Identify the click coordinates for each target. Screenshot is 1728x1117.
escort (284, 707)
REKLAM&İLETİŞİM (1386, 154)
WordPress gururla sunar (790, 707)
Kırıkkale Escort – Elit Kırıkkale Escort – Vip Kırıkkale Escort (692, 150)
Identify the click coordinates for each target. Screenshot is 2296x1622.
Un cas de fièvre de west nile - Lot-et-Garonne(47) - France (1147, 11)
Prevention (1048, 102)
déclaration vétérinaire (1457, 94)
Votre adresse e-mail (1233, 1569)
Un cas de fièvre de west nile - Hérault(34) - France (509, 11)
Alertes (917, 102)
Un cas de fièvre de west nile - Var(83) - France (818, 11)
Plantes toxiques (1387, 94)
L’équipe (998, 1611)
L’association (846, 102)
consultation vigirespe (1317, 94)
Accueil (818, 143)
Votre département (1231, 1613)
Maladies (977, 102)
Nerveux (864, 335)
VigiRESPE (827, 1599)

════

Your task →
Find every line in the records that has the word "France". Then report the count alone.

Exercise response →
3